▶ [Text provided]
Part 1
[Cover Illustration]
SKETCHES FROM EASTERN HISTORY
MORRISON AND GIBB, PRINTERS, EDINBURGH.
SKETCHES FROM EASTERN HISTORY
BY
THEODOR NÖLDEKE PROFESSOR OF ORIENTAL LANGUAGES IN THE UNIVERSITY OF STRASSBURG
TRANSLATED BY
JOHN SUTHERLAND BLACK, M.A.
AND REVISED BY THE AUTHOR
LONDON AND EDINBURGH A D A M A N D C H A R L E S B L A C K 1892
P R E F A C E. ―•―
OF the following studies, three have already appeared in German periodicals, and one (that on the Koran) forms part of the article MOHAMMEDANISM in the 9th edition of the _Encyclopædia Britannica_. But all four have been considerably revised. The remaining essays were written in the course of last year. The fourth, fifth, and sixth, and to some extent the second and third also, may be regarded as supplementing Aug. Müller’s excellent _History of Islam_. I have made careful use of all the sources that were accessible to me, but have cited them only rarely. I hope I have been fairly successful in obliterating the traces of laborious study, while, at the same time, I trust that the book may be found to be of some value, even to the specialist.

▶ [Exercise goal]
Reproduce the opening pages of Sketches from Eastern History above, word for word and in full.

[Records for locating described items]
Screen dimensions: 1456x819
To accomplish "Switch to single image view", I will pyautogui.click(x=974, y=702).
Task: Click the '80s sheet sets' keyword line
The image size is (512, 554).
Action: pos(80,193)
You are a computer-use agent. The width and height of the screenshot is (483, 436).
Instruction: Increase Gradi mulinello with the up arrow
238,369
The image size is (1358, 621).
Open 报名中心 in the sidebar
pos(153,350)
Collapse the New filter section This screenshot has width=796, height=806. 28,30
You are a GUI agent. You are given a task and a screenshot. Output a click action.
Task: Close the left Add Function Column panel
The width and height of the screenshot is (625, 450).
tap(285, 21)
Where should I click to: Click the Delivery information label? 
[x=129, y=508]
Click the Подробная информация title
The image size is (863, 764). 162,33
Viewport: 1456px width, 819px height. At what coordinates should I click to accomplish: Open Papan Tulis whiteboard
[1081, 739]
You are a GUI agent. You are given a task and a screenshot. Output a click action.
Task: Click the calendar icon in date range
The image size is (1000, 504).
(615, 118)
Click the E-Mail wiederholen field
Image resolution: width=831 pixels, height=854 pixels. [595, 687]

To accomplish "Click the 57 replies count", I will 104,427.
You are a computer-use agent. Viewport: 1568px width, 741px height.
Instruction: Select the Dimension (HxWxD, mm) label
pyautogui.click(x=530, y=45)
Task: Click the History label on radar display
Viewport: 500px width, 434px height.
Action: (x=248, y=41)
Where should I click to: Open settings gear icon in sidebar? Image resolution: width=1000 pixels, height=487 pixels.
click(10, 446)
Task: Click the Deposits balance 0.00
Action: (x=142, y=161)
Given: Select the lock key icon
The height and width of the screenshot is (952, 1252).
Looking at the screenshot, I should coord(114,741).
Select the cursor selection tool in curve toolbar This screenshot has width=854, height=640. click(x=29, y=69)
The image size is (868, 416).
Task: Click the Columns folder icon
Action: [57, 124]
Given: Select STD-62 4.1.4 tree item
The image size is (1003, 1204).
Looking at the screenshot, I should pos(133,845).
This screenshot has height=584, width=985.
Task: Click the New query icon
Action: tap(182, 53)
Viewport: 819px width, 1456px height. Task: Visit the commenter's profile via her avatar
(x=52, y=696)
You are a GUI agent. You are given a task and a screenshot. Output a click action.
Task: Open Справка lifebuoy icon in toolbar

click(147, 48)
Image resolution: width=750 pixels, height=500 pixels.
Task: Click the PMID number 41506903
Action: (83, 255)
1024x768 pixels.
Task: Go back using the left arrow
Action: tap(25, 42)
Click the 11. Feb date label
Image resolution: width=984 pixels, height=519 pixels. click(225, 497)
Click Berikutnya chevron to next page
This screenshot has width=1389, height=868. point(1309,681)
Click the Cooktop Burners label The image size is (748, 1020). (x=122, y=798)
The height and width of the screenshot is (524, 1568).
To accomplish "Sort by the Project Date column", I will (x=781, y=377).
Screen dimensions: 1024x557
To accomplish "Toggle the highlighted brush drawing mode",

▶ [Output of the task]
Part 1
[Cover Illustration]
SKETCHES FROM EASTERN HISTORY
MORRISON AND GIBB, PRINTERS, EDINBURGH.
SKETCHES FROM EASTERN HISTORY
BY
THEODOR NÖLDEKE PROFESSOR OF ORIENTAL LANGUAGES IN THE UNIVERSITY OF STRASSBURG
TRANSLATED BY
JOHN SUTHERLAND BLACK, M.A.
AND REVISED BY THE AUTHOR
LONDON AND EDINBURGH A D A M A N D C H A R L E S B L A C K 1892
P R E F A C E. ―•―
OF the following studies, three have already appeared in German periodicals, and one (that on the Koran) forms part of the article MOHAMMEDANISM in the 9th edition of the _Encyclopædia Britannica_. But all four have been considerably revised. The remaining essays were written in the course of last year. The fourth, fifth, and sixth, and to some extent the second and third also, may be regarded as supplementing Aug. Müller’s excellent _History of Islam_. I have made careful use of all the sources that were accessible to me, but have cited them only rarely. I hope I have been fairly successful in obliterating the traces of laborious study, while, at the same time, I trust that the book may be found to be of some value, even to the specialist.